- [Exercise requirements]: Repeat the text of every item below word for word, leaving the pictures out.

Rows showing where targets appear
+ + +
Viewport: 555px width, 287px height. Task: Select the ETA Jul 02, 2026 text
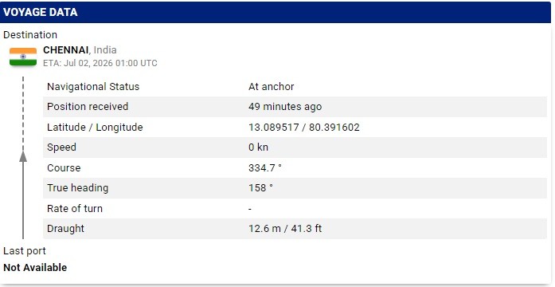click(x=100, y=64)
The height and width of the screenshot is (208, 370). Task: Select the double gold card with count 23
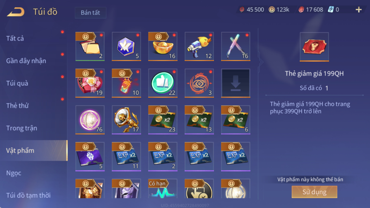(x=163, y=120)
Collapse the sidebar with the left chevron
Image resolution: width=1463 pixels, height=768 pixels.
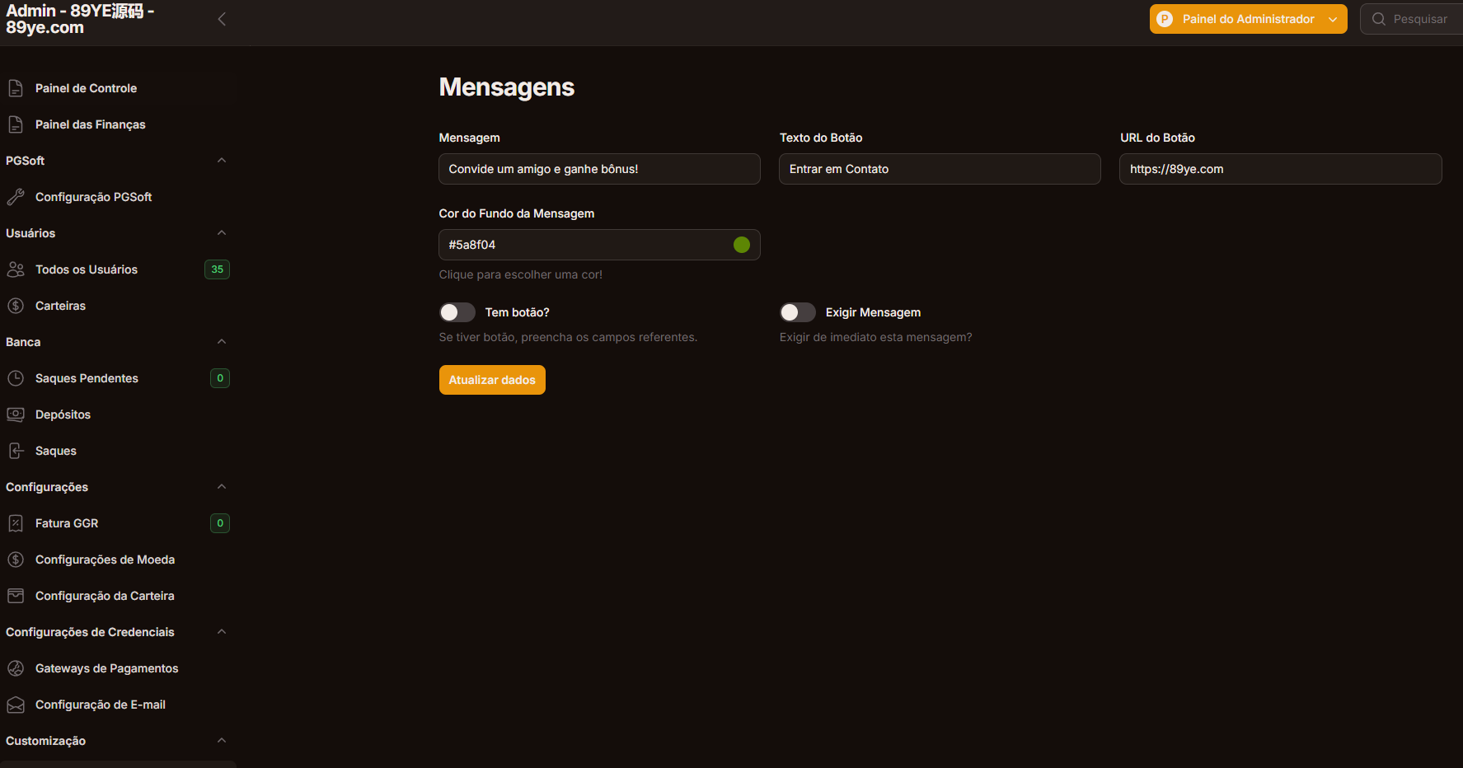[222, 19]
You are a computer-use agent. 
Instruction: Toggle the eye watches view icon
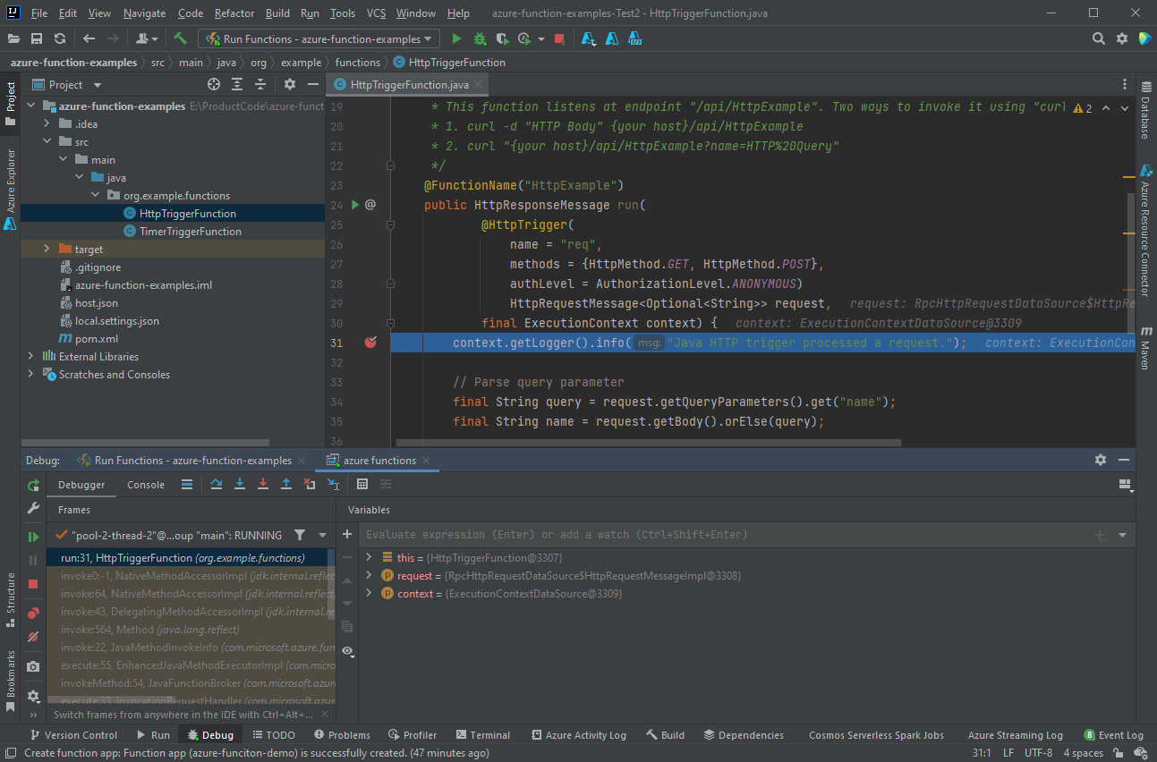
+ + +
- [Output below]:
Viewport: 555px width, 287px height. Task: Select the ETA Jul 02, 2026 text
click(x=100, y=64)
The height and width of the screenshot is (208, 370). Task: Select the double gold card with count 23
(x=163, y=120)
Collapse the sidebar with the left chevron
Image resolution: width=1463 pixels, height=768 pixels.
[222, 19]
You are a computer-use agent. 
Instruction: Toggle the eye watches view icon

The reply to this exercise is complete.